I’d like to talk to the man myself. Still the knot of quilt squirms in my
stomach and I don’t think it will go away. But then, should I feel bad? I
mistrusted Teague with good reason. It didn’t mean he had to switch back to his
old ways just because I thought he might. Even so, my excuse doesn’t help me
unclench.
‘We’re
going to go somewhere safe,’ Elle explains. ‘Just while we find out what’s
happened.’
‘We
want to go back,’ someone shouts, a woman’s voice from the back of the crowd.
‘We didn’t choose this.’
My
anger rises at the injustice of it all. I didn’t choose this for these people
either and now they want me to fix it. They’ll stand there like sheep waiting
to be led, and then complain when they don’t like the direction they’re taken in;
never considering that they could lead themselves.
‘By
all means, feel free to leave,’ I say before I stop myself. ‘I didn’t want this
for any of you, but we’re going to do our best to make sure you all find a home
where you want it.’ I pause before saying. ‘This world isn’t perfect, but no
world was. I was forced to become a member of yours but I met some brilliant
people. Isn’t that all that matters?’
Elle
reaches over and squeezes my arm. In that second I consider how far I’ve come.

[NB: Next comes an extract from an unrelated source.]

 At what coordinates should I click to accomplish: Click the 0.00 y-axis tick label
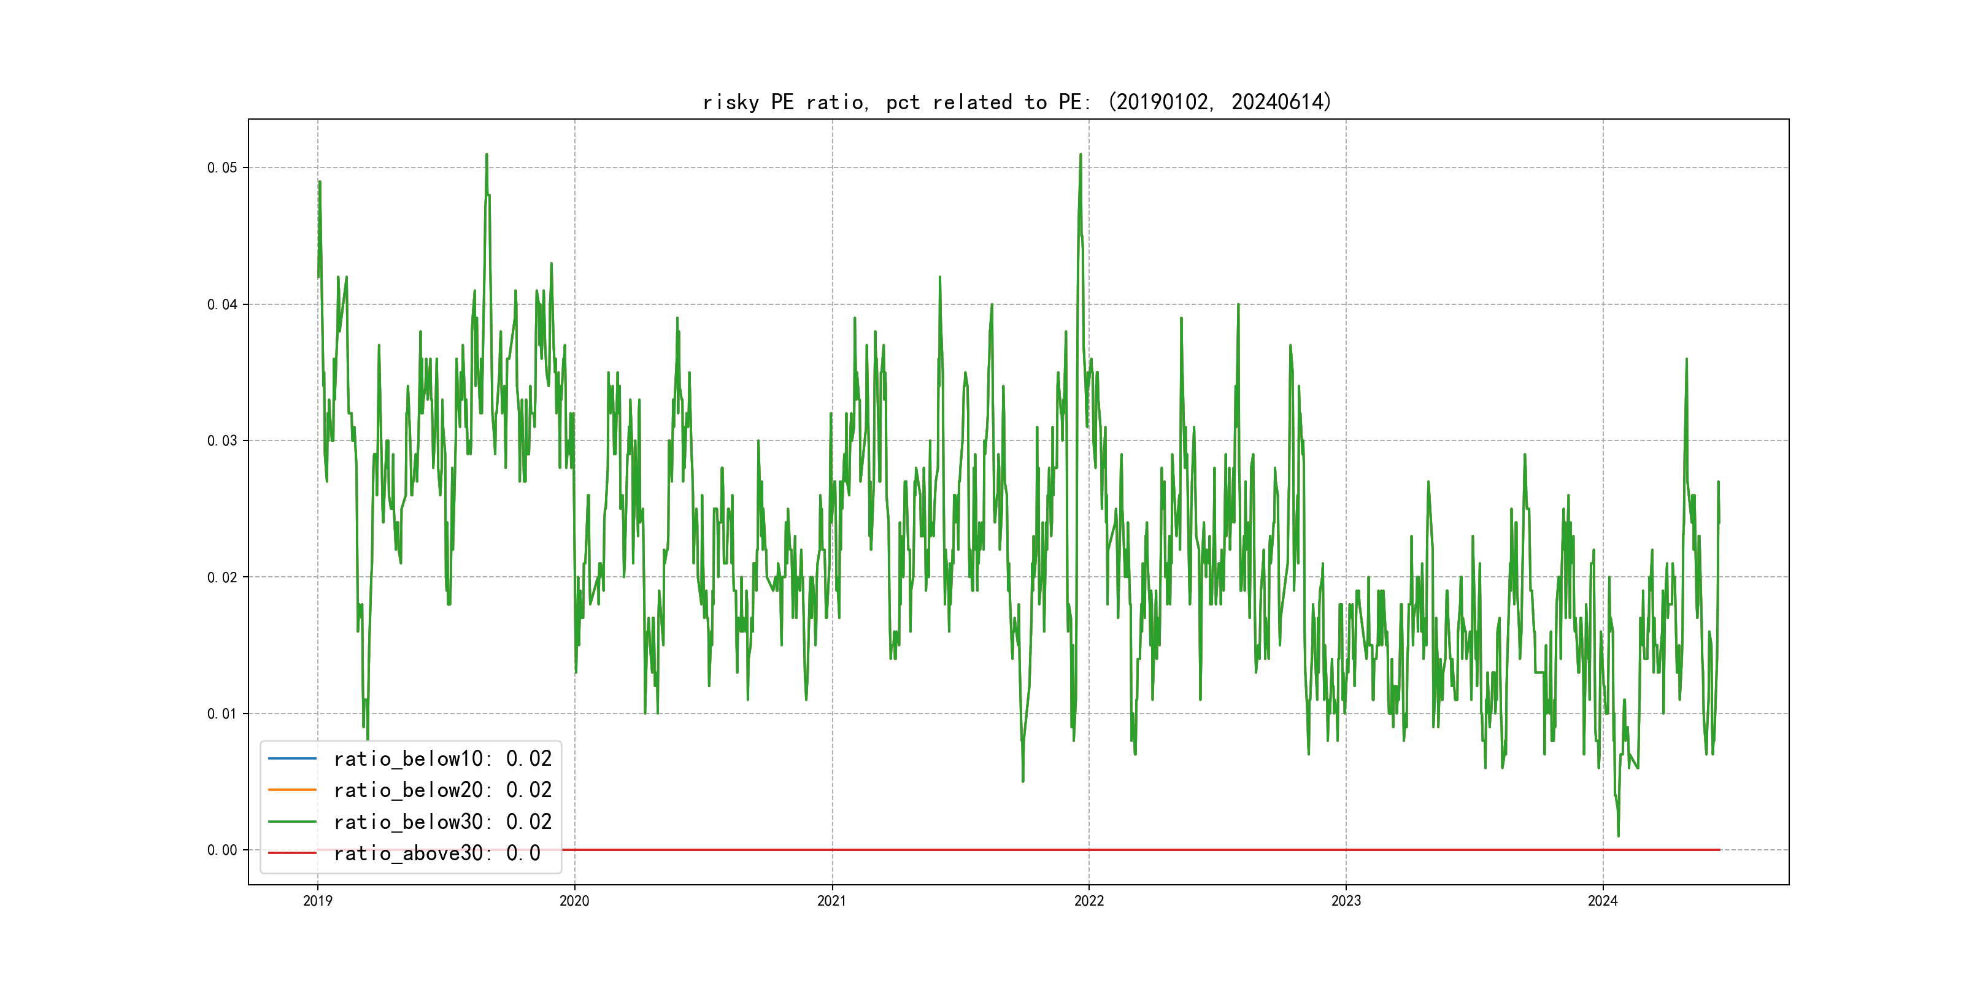click(x=221, y=850)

From the day I died in a car crash to now. The Easton of a year ago would have
never stood up for himself, or even spoke in front of a crowd of people. I’ve
grown. And not through easy means, but then I guess no one does. If this isn’t
alive then I don’t know what is.
Slowly,
we convince everyone to join hands. We make jokes about this being like a hippy
sit in. Some people are won over. There are some more grumblers, some more
leavers, but eventually we all band together. In the end there are fifty of us,
fifty brave travellers willing to fight the tide of whatever life throws at
them.
Now
we have a direction, a means to an end. We will end this feud with Thacker and
Windermere and get on with our own lives. We’ll find the people we love and
start a new life in this world shared with the living.
As
I close my eyes and step into the cold black nothing, the smell of haybales and
dusty books in my memories, I take a first step forwards. A step of my own
accord, not dragged sideways by someone who thinks they know better.